A Long Thin Line of Personal Anguish

NORMANDY BEACHHEAD, June 17, 1944 - In the preceding column we told about the D-day wreckage among our machines of war that were expended in taking one of the Normandy beaches.

But there is another and more human litter. It extends in a thin little line, just like a high-water mark, for miles along the beach. This is the strewn personal gear, gear that will never be needed again, of those who fought and died to give us our entrance into Europe.

Here in a jumbled row for mile on mile are soldiers’ packs. Here are socks and shoe polish, sewing kits, diaries, Bibles and hand grenades. Here are the latest letters from home, with the address on each one neatly razored out - one of the security precautions enforced before the boys embarked.

Here are toothbrushes and razors, and snapshots of families back home staring up at you from the sand. Here are pocketbooks, metal mirrors, extra trousers, and bloody, abandoned shoes. Here are broken-handled shovels, and portable radios smashed almost beyond recognition, and mine detectors twisted and ruined.

Here are torn pistol belts and canvas water buckets, first-aid kits and jumbled heaps of lifebelts. I picked up a pocket Bible with a soldier’s name in it, and put it in my jacket. I carried it half a mile or so and then put it back down on the beach. I don’t know why I picked it up, or why I put it back down.

Soldiers carry strange things ashore with them. In every invasion you’ll find at least one soldier hitting the beach at H-hour with a banjo slung over his shoulder. The most ironic piece of equipment marking our beach - this beach of first despair, then victory - is a tennis racket that some soldier had brought along. It lies lonesomely on the sand, clamped in its rack, not a string broken.

Two of the most dominant items in the beach refuse are cigarets and writing paper. Each soldier was issued a carton of cigarets just before he started. Today these cartons by the thousand, water-soaked and spilled out, mark the line of our first savage blow.

☆ ☆ ☆ ☆

**TO DO**
Can you reproduce, word for word, the part of the Normandy beach column between "Here in a jumbled" and "twisted and ruined.", inclusive?

**ENTRIES SHOWN**

☆ ☆ ☆ ☆

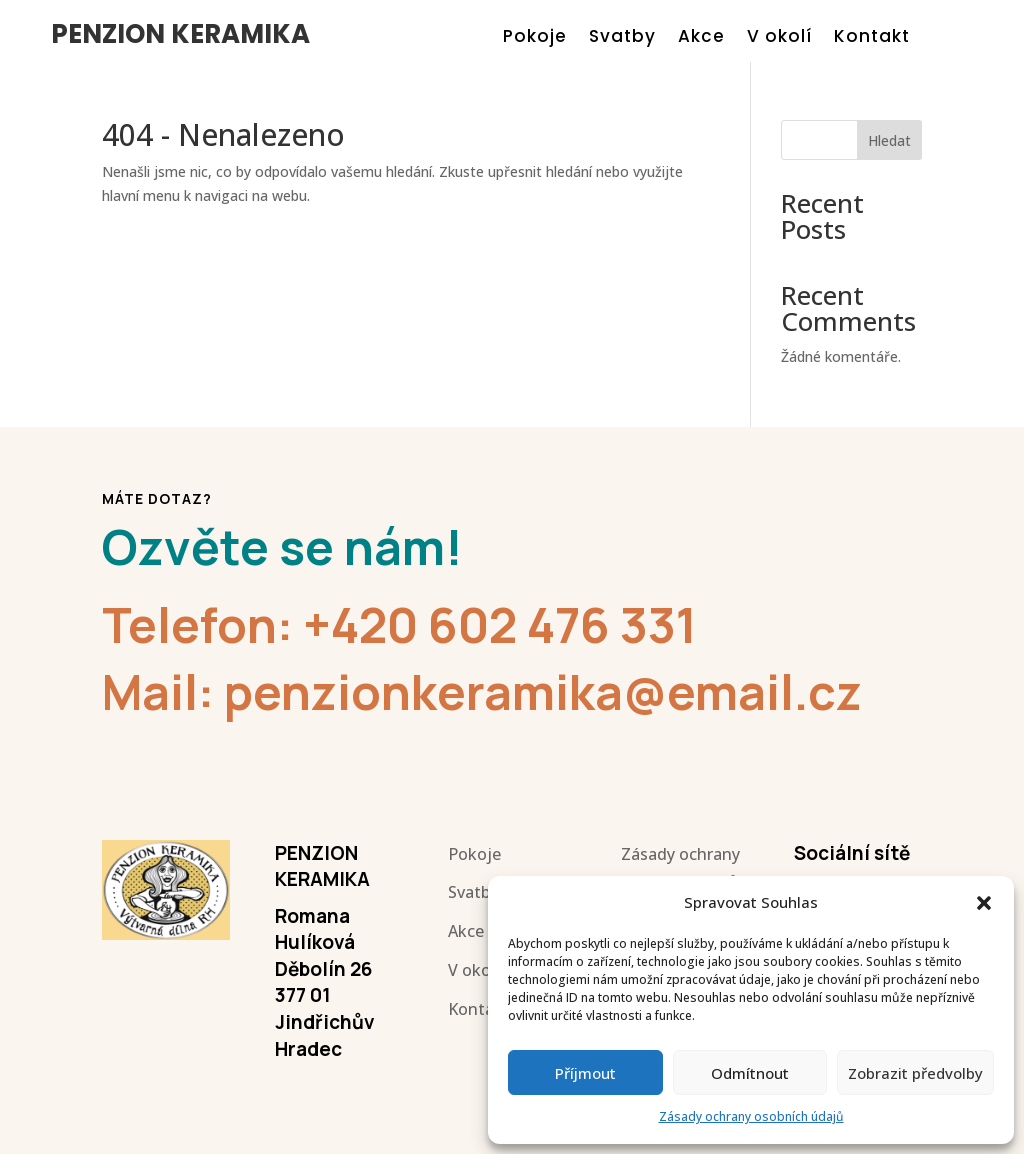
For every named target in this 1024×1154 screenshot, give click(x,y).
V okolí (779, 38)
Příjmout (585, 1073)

☆ ☆ ☆ ☆

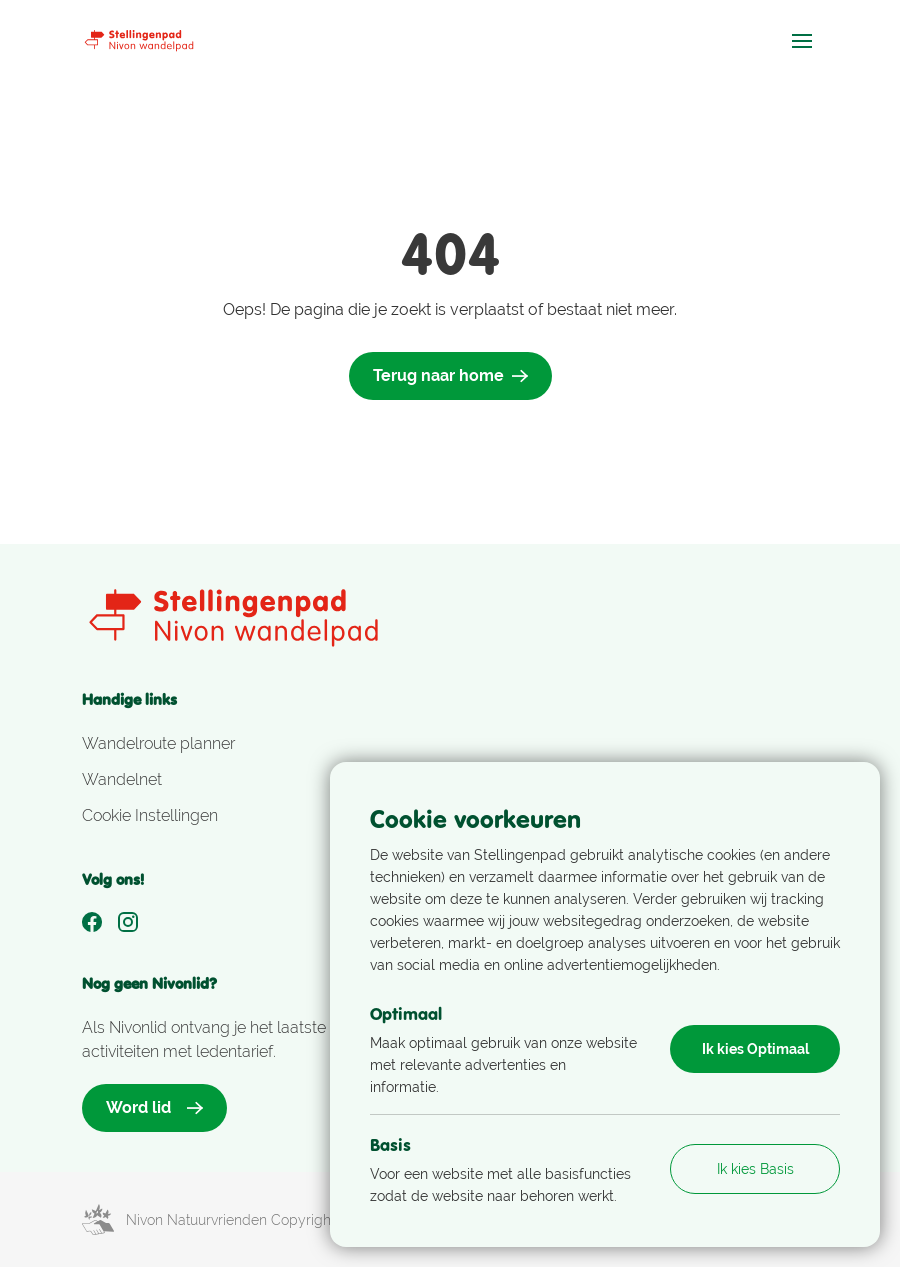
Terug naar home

☆ ☆ ☆ ☆

**COMPLETE OUTPUT**
Here in a jumbled row for mile on mile are soldiers’ packs. Here are socks and shoe polish, sewing kits, diaries, Bibles and hand grenades. Here are the latest letters from home, with the address on each one neatly razored out - one of the security precautions enforced before the boys embarked.

Here are toothbrushes and razors, and snapshots of families back home staring up at you from the sand. Here are pocketbooks, metal mirrors, extra trousers, and bloody, abandoned shoes. Here are broken-handled shovels, and portable radios smashed almost beyond recognition, and mine detectors twisted and ruined.